LoveFuzz is a fuzz testing suite designed to identify and analyze bugs in the da65 disassembler, a key component of the cc65 toolchain for 6502-based systems. The primary goal is to ensure the robustness and correctness of da65 by performing automated "round-trip" tests.

Methodology

The fuzzer, lovefuzz.py, employs a round-trip testing methodology which is a highly effective way to validate the integrity of a disassembler/assembler pair. The process is as follows:

  1. Generate Source: A pseudo-random, but syntactically valid, assembly source file (.s) is created.
  2. Assemble (Pass 1): The cl65 utility assembles the source code into an initial binary program.
  3. Disassemble: The da65 disassembler is invoked to convert the binary back into assembly source code. Optionally, an .info file can be generated to guide this process.
  4. Patch (Conditional): A post-processing step is available to apply workarounds for known bugs to the disassembled output. This allows the fuzzer to uncover new issues that might otherwise be masked. This step can be disabled with the --no-patch flag. Note: The patching logic is currently a placeholder and does not yet apply any fixes.
  5. Re-assemble (Pass 2): The cl65 utility attempts to re-assemble the patched assembly source back into a second binary.
  6. Verify: The initial binary and the re-assembled binary are compared byte-for-byte. A mismatch or a failure during any step indicates a bug, and the failing test case is saved for analysis.

Testing Methods

The lovefuzz.py script employs two primary methods to ensure the robustness of the toolchain and the fuzzer itself:

  • Static Advanced Syntax Test: When run with the --test-advanced-syntax flag, the script executes a deterministic, hand-crafted test (test_static_advanced_directives). This test uses a static assembly source file containing complex nested directives like .proc, .scope, and .if/.else to verify that the toolchain can correctly handle a round-trip with these advanced features.

  • Randomized Round-Trip Fuzzing: This is the core of the fuzzer, implemented within the main execution loop. It follows the round-trip methodology described previously, but uses pseudo-randomly generated assembly source as its starting point. This process is designed to uncover unexpected bugs by testing a wide range of inputs.

Findings

This fuzzing campaign has successfully identified two distinct bugs in the da65 disassembler, with the analysis documented below.

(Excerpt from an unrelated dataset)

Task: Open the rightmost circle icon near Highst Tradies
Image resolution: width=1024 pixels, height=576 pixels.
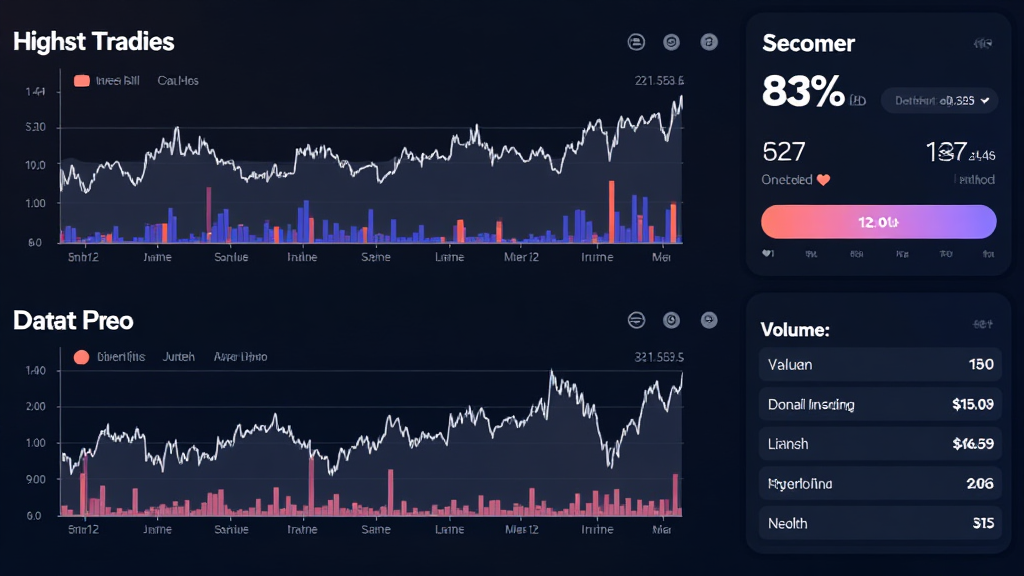Action: [x=709, y=41]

Bug 1: DA65-SEGMENT-SCOPE (Identified)

  • Summary: da65 fails to correctly emit a .segment "CODE" directive after processing a data range (e.g., TYPE = BYTETABLE) specified in an .info file.
  • Root Cause & Impact: This issue stems from da65's design, which requires explicit segment boundaries in the .info file. The disassembler does not automatically revert to the CODE segment after a data range unless a new SEGMENT or RANGE directive for code immediately follows. This behavior contradicts the official da65 documentation (section 4.5), which states that the disassembler should automatically revert. The practical impact is that subsequent instructions are incorrectly placed within a data segment (e.g., .segment "RODATA"), causing the ca65 assembler to fail during re-assembly.
  • Status: Identified. A conditional patching step (apply_patches) exists as a placeholder for a future workaround. The intent is to mitigate this bug to allow the fuzzer to uncover other issues that might be masked. As of now, this step performs no actions. The --no-patch flag can be used to disable this placeholder step.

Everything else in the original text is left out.